I fantasize myself right now of calling HER and telling her he is not with me – he is back with the neighbor next door – AGAIN. But I won’t because I have to worry about getting custody of my kids – and I can’t afford to look crazy.
Dear NewLife –
The simple fact that in the same breath/sentence from him…you get verbal appreciation (nice of you to take the kids there) and verbal discipline (dont chastise, dont question, cause you have nothing to do with the business,etc..) its enough!
NC! NC! NC! Taking phone calls? NOWAY!!! FOR WHAT?? ASKING AN N/S QUESTIONS ABOUT WHY WHY WHY? = WASTE OF TIME, HURTFUL ANSWERS. YOU KNOW THE ANSWERS. Telling him you dont want the other woman or her kids there — now that he knows what you want and dont want– he will surely be certain they are there. Remember he is not and does not operate the way you would like all people should. He is a jerk. Expecting answers, resolution directly from him isnt happening. Seek a lawyer to deal with him.
He cannot be ” disciplining” you if he is not able to talk to you! Dont answer the phone. DONT ENGAGE!!!!!
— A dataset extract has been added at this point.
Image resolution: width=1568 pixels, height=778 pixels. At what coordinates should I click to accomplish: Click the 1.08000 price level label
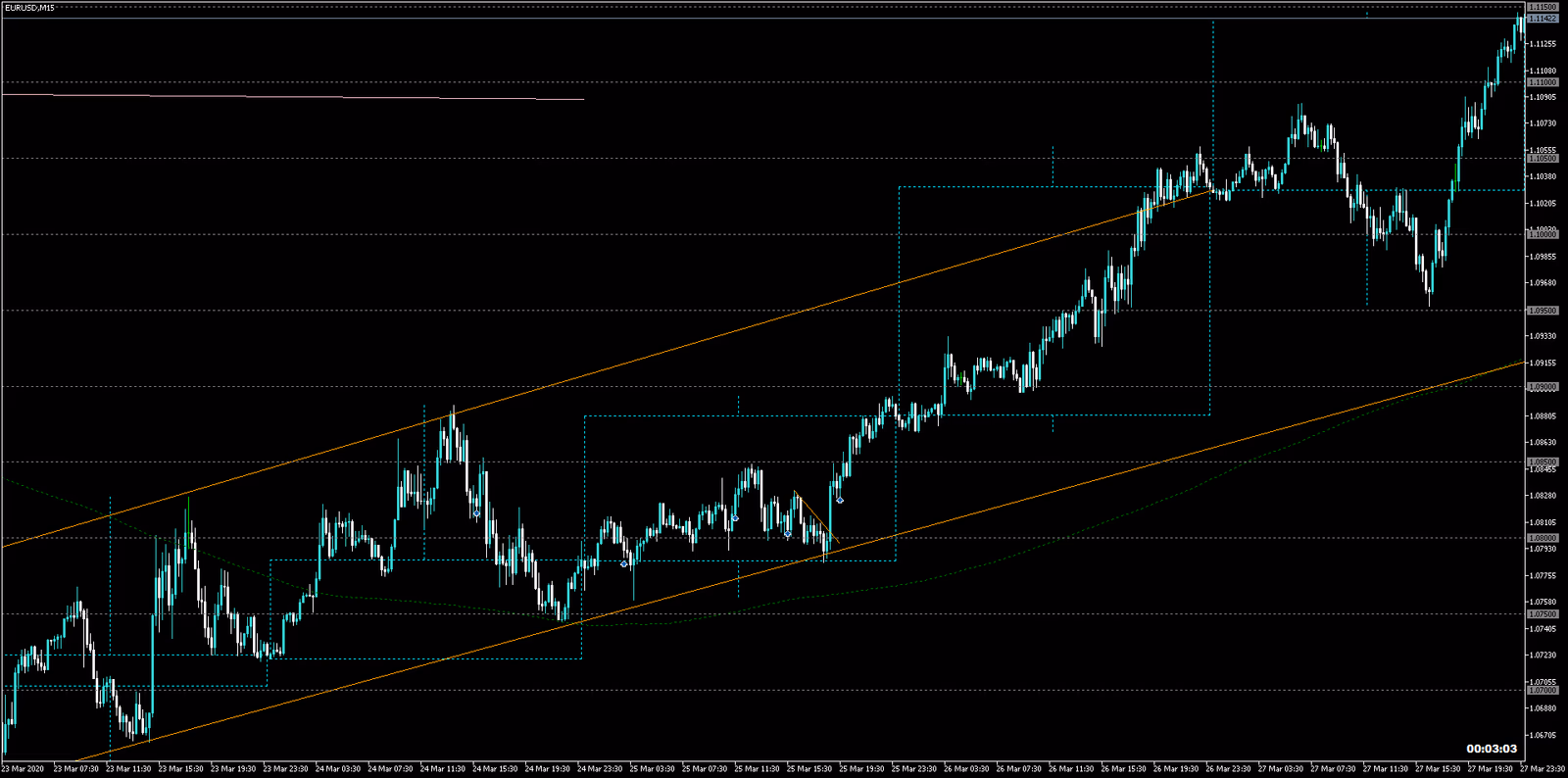[1543, 538]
Seek out a new lawyer who doesnt think your options are very limited. One who is on your team and ready to roll! Your options dont sound like they are limited.. You have so much information, timeline, supported him, etc.etc.
The only thing that is limiting you, setting you back is putting yourself in his presence, talking to him on the phone, and showing up to his opening. I agree kudos for all you said and did in the moment — but it falls on deaf ears in the long run — he isnt going to turnaround and piece everything back together — he is NOT GOING TO CHANGE!! Deal only with a lawyer… remain co-parenting with him..and cut him off in any other way.
Did you sign any agreement making you a percentage partner? Or did he just acquire the business through marital assets? YOU NEED A GOOD LAWYER WHO CAN ANSWER ALL OF THESE QUESTIONS – ONE WHO IS SUPPORTIVE OF YOU!
I totally understand you feel like you have lost YOUR DREAM and he is fulfilling it by himself. I felt same way. But he never included you in the dream- even before the new business – he was running around, floundering, cheating – YOU LOST THAT KIND OF GUY, A BAD MAN – TG – THATS THE REALITY. Its devasting, but in the end you know that to have remained with him would destroy you…not just your dream.
Focus on yourself and your kids…stay ahead of the game…seek legal advice. Interview a couple of attorneys. What about an attorney from Pennsylvania with a NJ license…maybe he can add a new perspective to your situation!!
I think it may be time to take back control. No more allowing him to verbally abuse you or put you in a position for you to have to take your kids to him and “pretend”!